→ Texto em estudo
Quando os homens começaram a multiplicar-se na terra e lhes nasceram filhas, os filhos de Deus viram que as filhas dos homens eram bonitas, e escolheram para si aquelas que lhes agradaram. Então disse o Senhor: “Por causa da perversidade do homem, meu Espírito não contenderá com ele para sempre; ele só viverá cento e vinte anos”. Naqueles dias, havia nefilins na terra, e também posteriormente, quando os filhos de Deus possuíram as filhas dos homens e elas lhes deram filhos. Eles foram os heróis do passado, homens famosos. O Senhor viu que a perversidade do homem tinha aumentado na terra e que toda a inclinação dos pensamentos do seu coração era sempre e somente para o mal. (Gn 6.1-5)

O que a linhagem piedosa de Sete — por fim restrita apenas a Noé e sua família — poderia fazer contra uma cultura tão depravada que levaria Deus a tomar a decisão de destruí-la completamente?

Para muitos cristãos hoje, uma grande preocupação no ambiente de trabalho é como observar os princípios que acreditamos refletir a vontade e os propósitos de Deus para nós, como portadores ou representantes de sua imagem. Como podemos fazer isso nos casos em que nosso trabalho nos pressiona para o caminho da desonestidade, deslealdade, mão de obra de baixa qualidade, salários e condições de trabalho degradantes, exploração da vulnerabilidade de colegas de trabalho, clientes, fornecedores ​​ou da comunidade em geral? Pelo exemplo de Sete — e de muitos outros nas Escrituras —, sabemos que há espaço no mundo para as pessoas trabalharem de acordo com o desígnio e o mandato de Deus.

→ Ordem de serviço a
Transcreva sem alterações o trecho dos registros que vai do início até a linha que contém "cell-mnemocode: Подоходный налог is", incluindo as duas pontas. Não coloque as imagens na resposta.

→ Dados fornecidos
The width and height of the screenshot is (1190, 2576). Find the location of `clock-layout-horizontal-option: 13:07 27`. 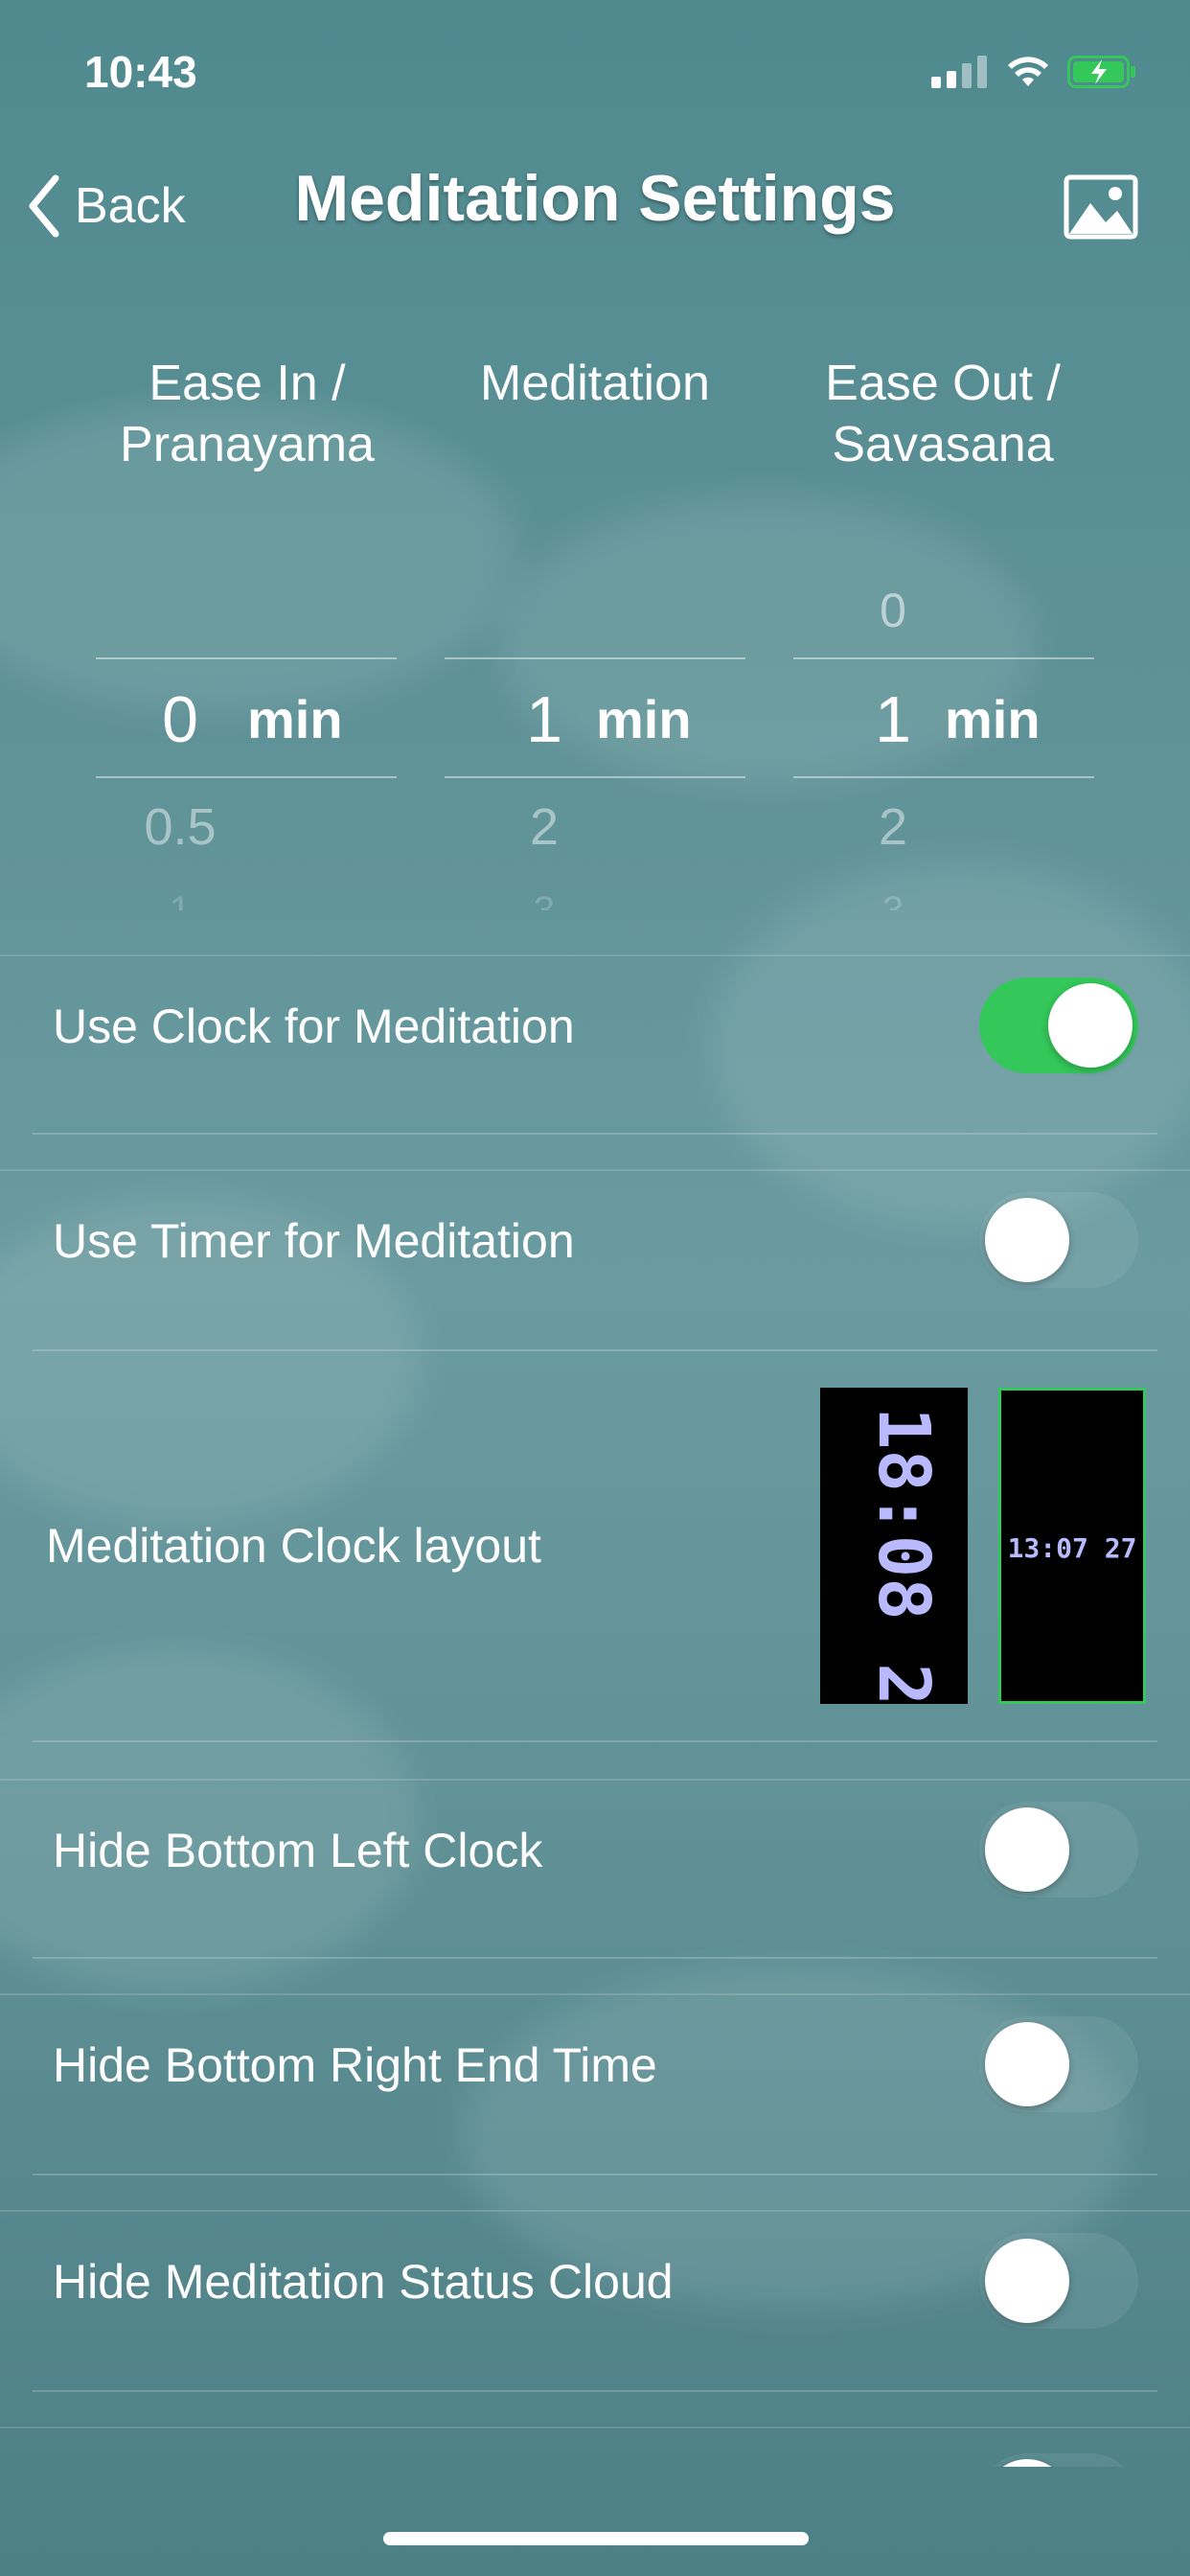

clock-layout-horizontal-option: 13:07 27 is located at coordinates (1072, 1546).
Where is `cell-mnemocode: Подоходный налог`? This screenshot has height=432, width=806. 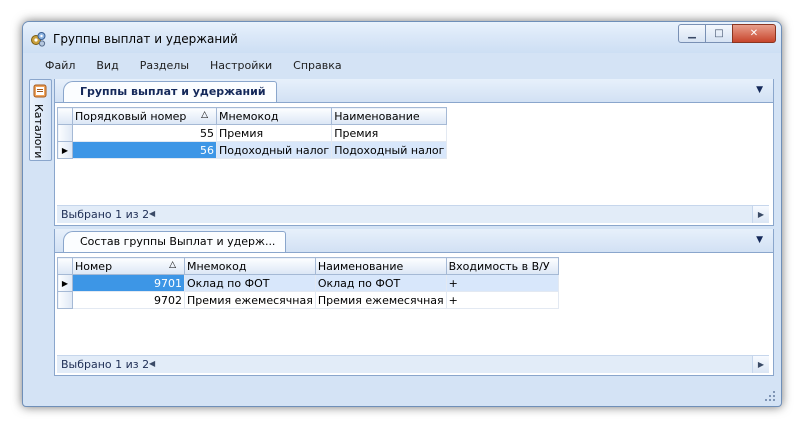
cell-mnemocode: Подоходный налог is located at coordinates (274, 150).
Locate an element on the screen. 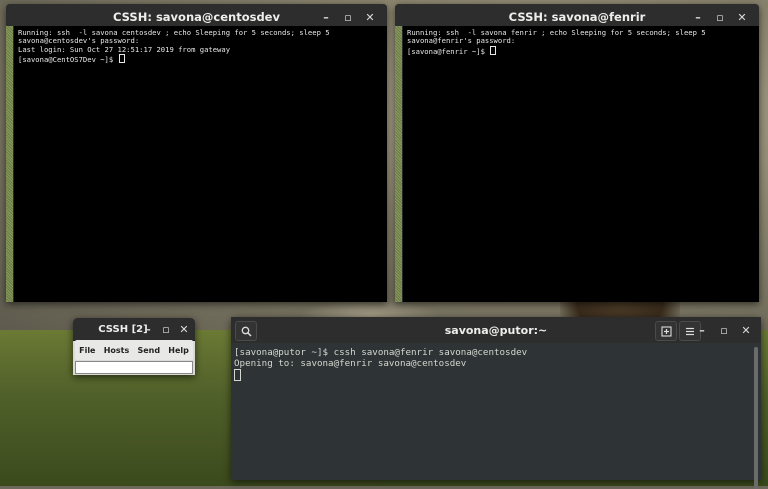 Image resolution: width=768 pixels, height=489 pixels. header-bar: savona@putor:~ – ▫ ✕ is located at coordinates (496, 330).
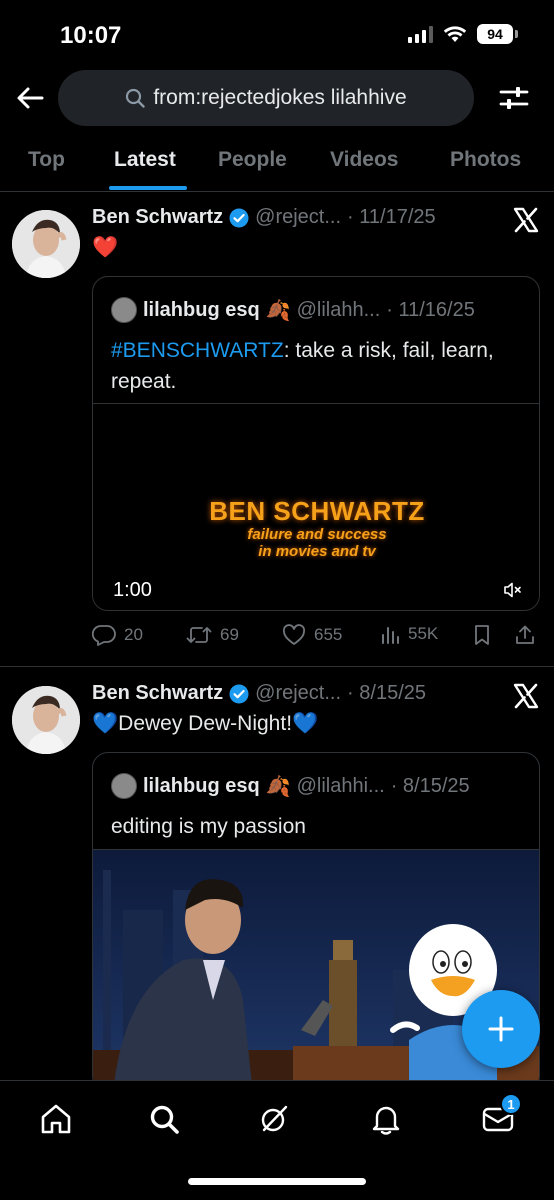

→ Ordem de serviço b
Dê seguimento ao texto sobre a linhagem de Sete e o trabalho, começando logo após a última frase apresentada.

→ Resposta da tarefa a
The width and height of the screenshot is (1190, 2576). Find the location of `clock-layout-horizontal-option: 13:07 27`. 

clock-layout-horizontal-option: 13:07 27 is located at coordinates (1072, 1546).
Where is `cell-mnemocode: Подоходный налог`? This screenshot has height=432, width=806. 
cell-mnemocode: Подоходный налог is located at coordinates (274, 150).

→ Resposta da tarefa b
Quando outros podem cair no medo, na incerteza e na dúvida, ou sucumbir ao desejo ilimitado de poder, riqueza ou reconhecimento humano, o povo de Deus pode permanecer firme no trabalho ético, significativo e compassivo, porque confiamos em Deus para nos ajudar a superar as dificuldades que se mostram difíceis de lidar sem a graça de Deus. Quando as pessoas são abusadas ou prejudicadas pela ganância, injustiça, ódio ou negligência, podemos defendê-las, fazer justiça e curar feridas e divisões, porque temos acesso ao poder redentor de Cristo. Os cristãos, dentre todas as pessoas, podem se dispor a lutar contra o pecado que encontramos em nossos ambientes de trabalho, quer ele surja das ações de outras pessoas ou de nosso próprio coração. Deus anulou o projeto em Babel porque “em breve nada poderá impedir o que planejam fazer” (Gn 11.6); as pessoas não se referiam às nossas habilidades reais, mas à nossa arrogância. No entanto, pela graça de Deus, realmente temos o poder de realizar tudo o que Deus tem reservado para nós em Cristo, que declara que “nada lhes será impossível” (Mt 17.20) e “nada é impossível para Deus” (Lc 1.37).

Será que realmente trabalhamos como se acreditássemos no poder de Deus? Ou desperdiçamos as promessas de Deus simplesmente tentando sobreviver sem causar confusão?

Deus chama Noé e cria um novo mundo (Gênesis 6.9-8.19)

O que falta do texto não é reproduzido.